We can overwrite variables with changes like this, which is probably the closest thing R has to delete:
coffee_data <- coffee_data %>%
select(-acidity, -bitterness) %>%
rename(CoffeeName = 'name', CoffeeSize = 'size', CoffeePrice = 'price')
Rather than naming a new variable on the left of "<-", we can instead repeat "coffee_data". This is basically saying: "coffee_data" equals "coffee_data", but make these changes. The old "coffee_data" no longer exists, and we no longer have access to the "acidity" or "bitterness columns". This is fine when we know what we're doing, we just have to be careful we don't lose anything useful. This is still much safer than deleting a column in Excel, since here we've left the .csv data file fully intact. If for whatever reason we need those removed columns back...we can just import the .csv again and voila!

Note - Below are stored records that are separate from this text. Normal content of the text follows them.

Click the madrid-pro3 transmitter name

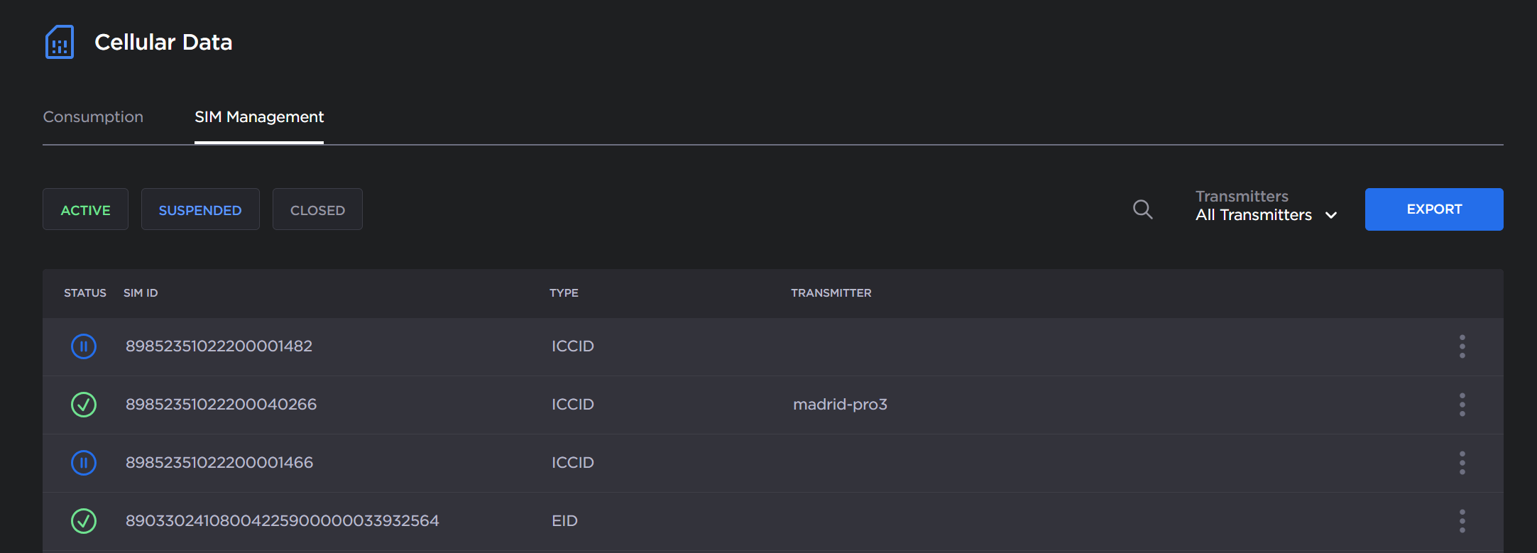click(840, 405)
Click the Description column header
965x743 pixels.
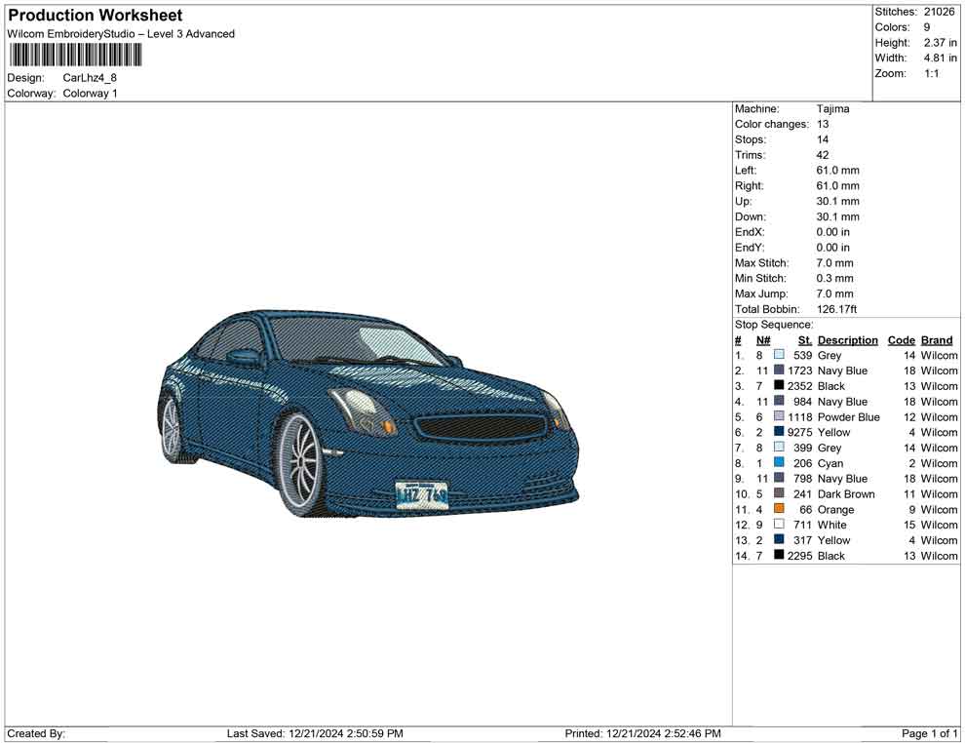[848, 339]
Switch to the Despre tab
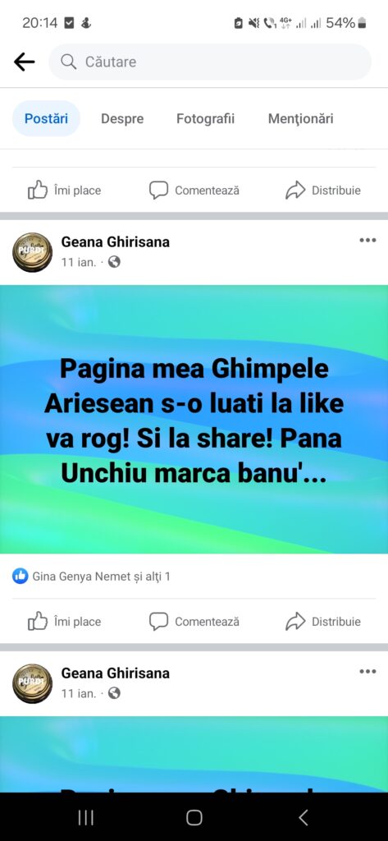Viewport: 388px width, 841px height. click(x=122, y=118)

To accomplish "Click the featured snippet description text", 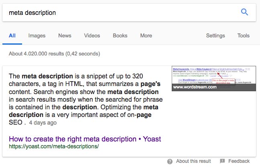I will (x=86, y=99).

One thing we must remember when overwriting variables is the state the variable is currently in. For example, if we were to now run the above code again, we will be confronted with an error:
We're asking R to not select the "acidity" and "bitterness" columns...but it can't find those columns to begin with, and doesn't know how to comply. Remember, the current state of "coffee_data" doesn't have those columns, since we already droppped them the first time we ran this bit of code. When you're juggling a lot of variables, and making a number of transformations, it can sometimes be tricky to keep track of the potential cause of such issues. By routinely creating new variables when making transformations, we can avoid errors like this.
Bonus tip: 'Select' is also great for rearranging the order of our columns. When we specify the names of columns we want using 'select', the order we write them in will be the order of the output. We can change the order of columns whenever we want by overwriting the "coffee_data" dataset:
coffee_data <- coffee_data %>%
select(CoffeeName, CoffeeSize, CoffeePrice, strength, roastiness, body)